- AIM OF THE EXERCISE
Given the entries below, would you transcribe exactly the lines starting at the one with "Given: Switch to the Evaluators tab" and ending at the one with "Viewport: 390px width, 377px height.", both kept, pictures omitted, nothing extra?
RECORDS PROVIDED below:
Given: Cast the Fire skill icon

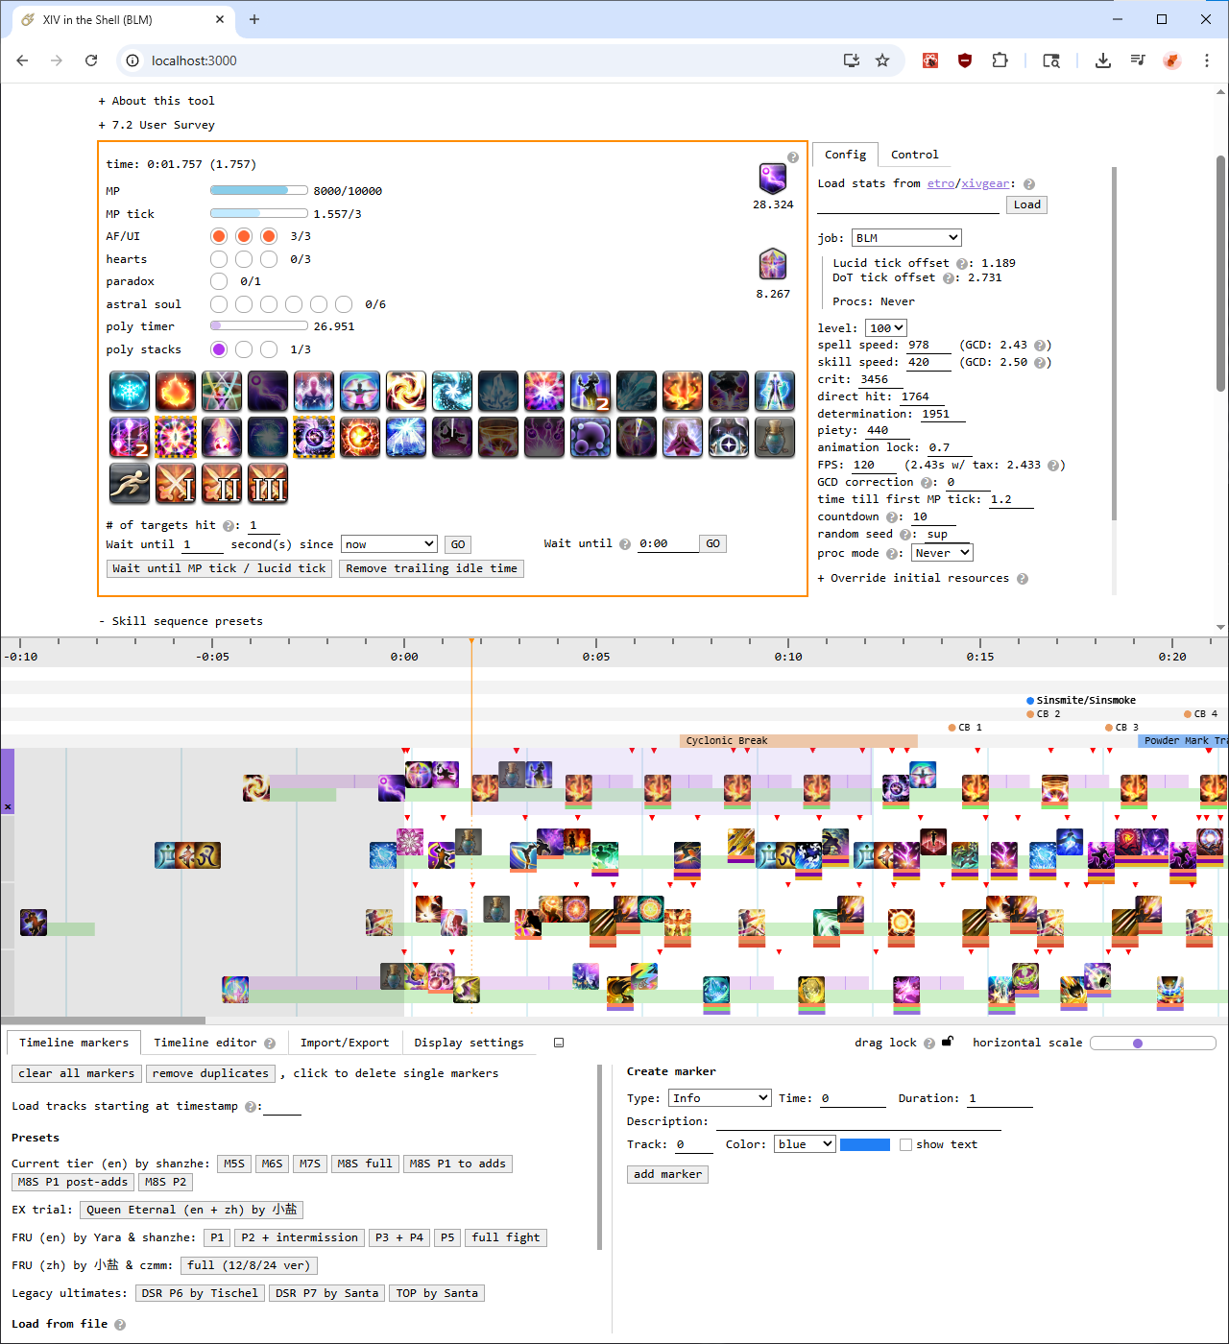Looking at the screenshot, I should [x=176, y=392].
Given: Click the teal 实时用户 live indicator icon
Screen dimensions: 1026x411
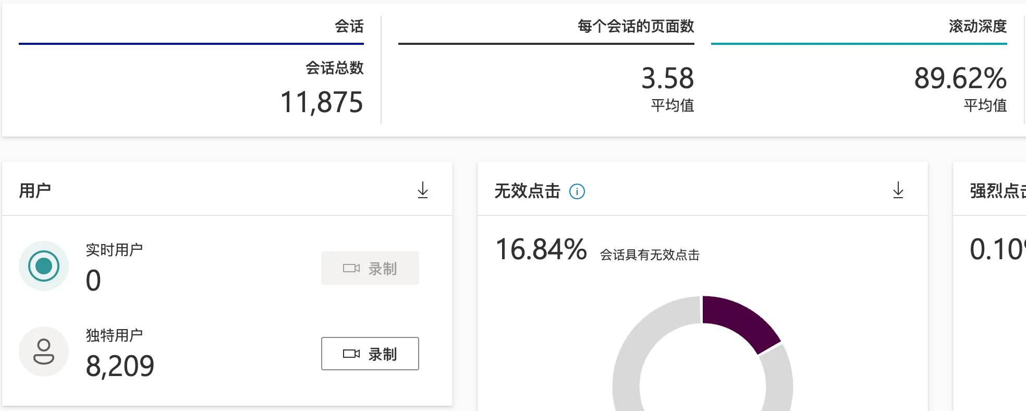Looking at the screenshot, I should click(x=44, y=266).
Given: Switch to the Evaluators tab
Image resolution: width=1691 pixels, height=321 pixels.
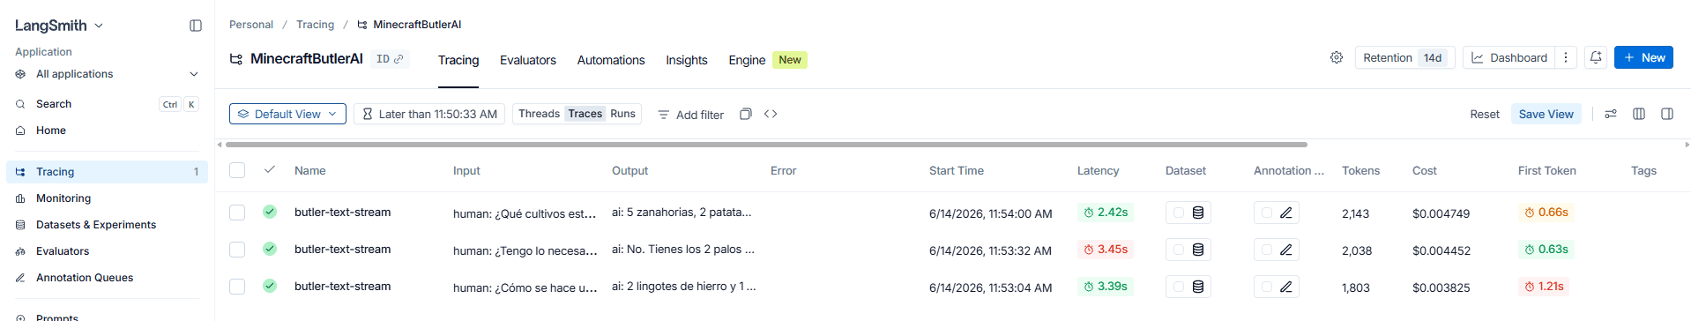Looking at the screenshot, I should pos(528,60).
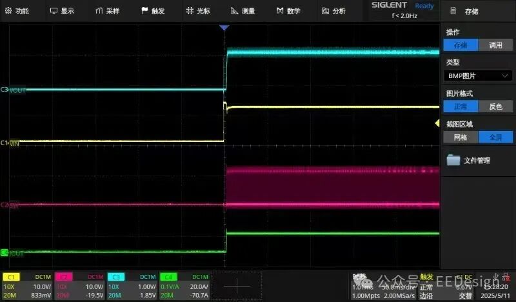Viewport: 516px width, 302px height.
Task: Open the 分析 (Analysis) menu
Action: coord(333,11)
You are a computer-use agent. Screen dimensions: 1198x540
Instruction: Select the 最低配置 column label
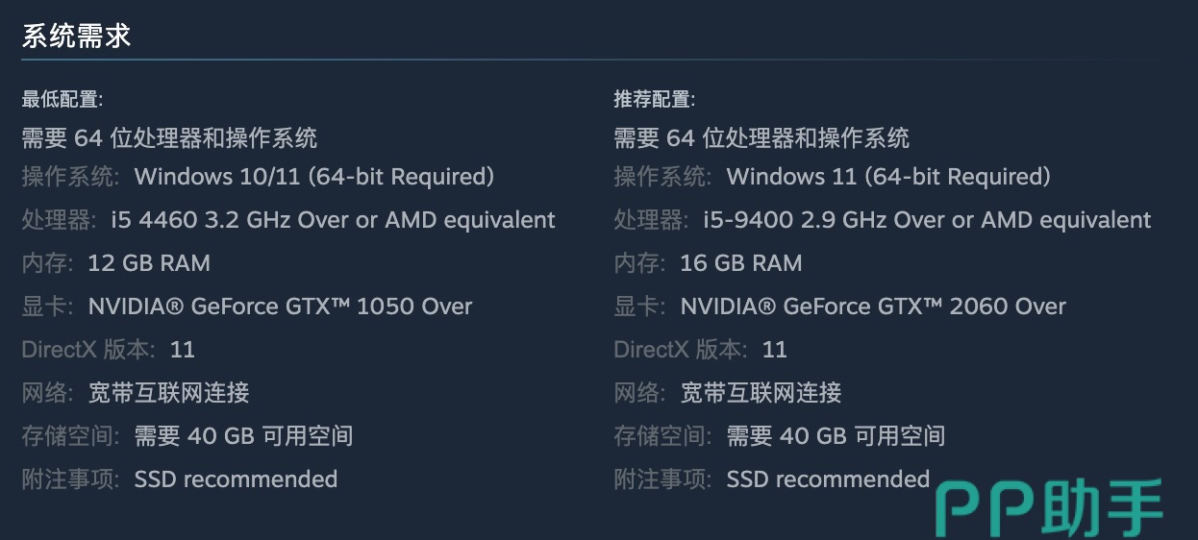62,99
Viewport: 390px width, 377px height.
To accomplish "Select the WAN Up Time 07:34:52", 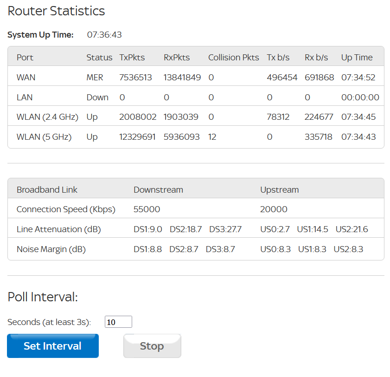I will click(x=357, y=78).
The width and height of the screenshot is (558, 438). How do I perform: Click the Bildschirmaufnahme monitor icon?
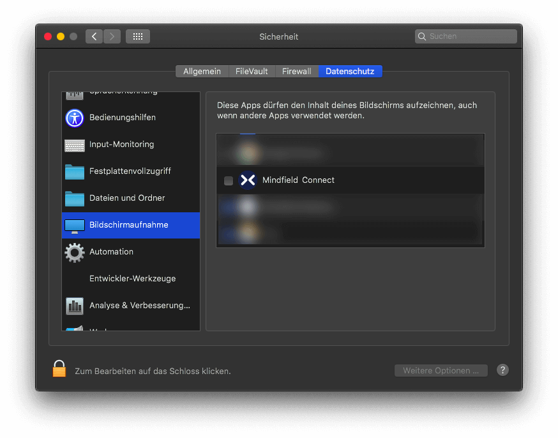75,226
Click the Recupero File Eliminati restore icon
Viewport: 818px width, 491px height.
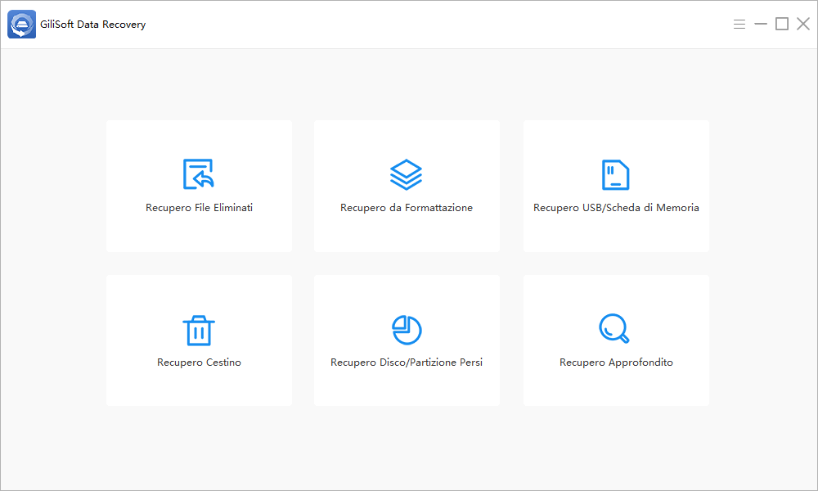point(199,173)
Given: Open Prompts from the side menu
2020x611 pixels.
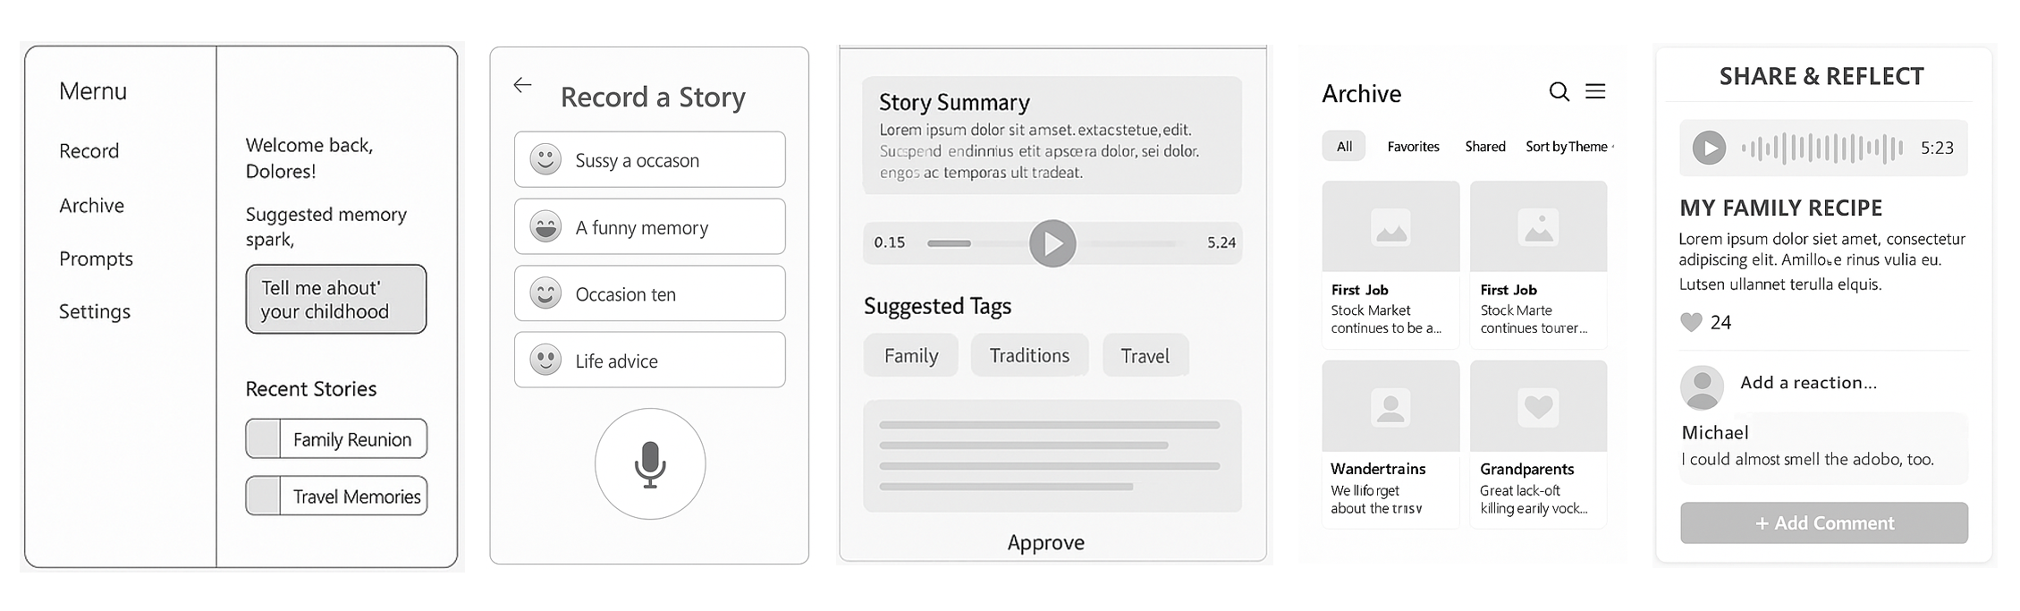Looking at the screenshot, I should click(96, 259).
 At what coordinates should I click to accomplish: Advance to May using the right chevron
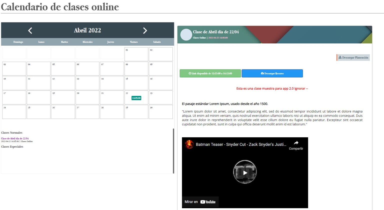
End of RECORDS PROVIDED.
- ANSWER BOX
Given: Switch to the Evaluators tab
Image resolution: width=1691 pixels, height=321 pixels.
Looking at the screenshot, I should pos(528,60).
Viewport: 516px width, 302px height.
Task: Open the 分析 (Analysis) menu
Action: coord(333,11)
You are a computer-use agent. Screen dimensions: 1198x540
Instruction: Select the 最低配置 column label
62,99
Viewport: 390px width, 377px height.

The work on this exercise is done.